* START Exercise material *

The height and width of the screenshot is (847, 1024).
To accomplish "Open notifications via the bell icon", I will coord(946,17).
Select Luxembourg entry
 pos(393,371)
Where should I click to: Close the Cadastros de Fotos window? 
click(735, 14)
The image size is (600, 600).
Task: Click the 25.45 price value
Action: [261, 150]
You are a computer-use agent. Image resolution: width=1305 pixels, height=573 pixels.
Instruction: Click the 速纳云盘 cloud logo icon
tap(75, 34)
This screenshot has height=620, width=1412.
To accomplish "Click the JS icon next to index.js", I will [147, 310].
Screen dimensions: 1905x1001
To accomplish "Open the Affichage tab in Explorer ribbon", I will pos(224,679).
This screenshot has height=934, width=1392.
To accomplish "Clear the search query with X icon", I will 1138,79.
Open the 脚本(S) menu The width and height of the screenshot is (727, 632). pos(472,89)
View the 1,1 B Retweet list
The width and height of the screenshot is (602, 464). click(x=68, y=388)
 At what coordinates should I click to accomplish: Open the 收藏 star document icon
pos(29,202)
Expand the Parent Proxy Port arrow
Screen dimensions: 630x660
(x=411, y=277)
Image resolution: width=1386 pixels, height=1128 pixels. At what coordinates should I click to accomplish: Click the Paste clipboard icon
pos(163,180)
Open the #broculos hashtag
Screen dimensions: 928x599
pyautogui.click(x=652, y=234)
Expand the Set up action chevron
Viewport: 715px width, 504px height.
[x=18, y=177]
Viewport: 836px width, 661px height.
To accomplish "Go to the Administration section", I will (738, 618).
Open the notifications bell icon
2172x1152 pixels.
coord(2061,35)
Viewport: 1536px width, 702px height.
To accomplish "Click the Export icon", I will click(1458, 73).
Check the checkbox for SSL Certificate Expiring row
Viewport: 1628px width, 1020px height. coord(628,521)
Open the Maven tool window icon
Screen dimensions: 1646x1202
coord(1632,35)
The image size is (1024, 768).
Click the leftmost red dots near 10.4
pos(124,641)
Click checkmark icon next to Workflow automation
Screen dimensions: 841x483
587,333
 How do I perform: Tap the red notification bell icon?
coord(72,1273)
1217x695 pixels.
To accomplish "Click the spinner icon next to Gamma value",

* END Exercise material *

Direction
Print the stretch of the records above from the line that contains "This screenshot has height=934, width=1392." through the line that contains "Viewport: 1628px width, 1020px", both lines included, reproducing every line precisely as it stands.

Response to the exercise
This screenshot has height=934, width=1392.
To accomplish "Clear the search query with X icon", I will 1138,79.
Open the 脚本(S) menu The width and height of the screenshot is (727, 632). pos(472,89)
View the 1,1 B Retweet list
The width and height of the screenshot is (602, 464). click(x=68, y=388)
 At what coordinates should I click to accomplish: Open the 收藏 star document icon
pos(29,202)
Expand the Parent Proxy Port arrow
Screen dimensions: 630x660
(x=411, y=277)
Image resolution: width=1386 pixels, height=1128 pixels. At what coordinates should I click to accomplish: Click the Paste clipboard icon
pos(163,180)
Open the #broculos hashtag
Screen dimensions: 928x599
pyautogui.click(x=652, y=234)
Expand the Set up action chevron
Viewport: 715px width, 504px height.
[x=18, y=177]
Viewport: 836px width, 661px height.
To accomplish "Go to the Administration section", I will (738, 618).
Open the notifications bell icon
2172x1152 pixels.
coord(2061,35)
Viewport: 1536px width, 702px height.
To accomplish "Click the Export icon", I will click(1458, 73).
Check the checkbox for SSL Certificate Expiring row
Viewport: 1628px width, 1020px height. coord(628,521)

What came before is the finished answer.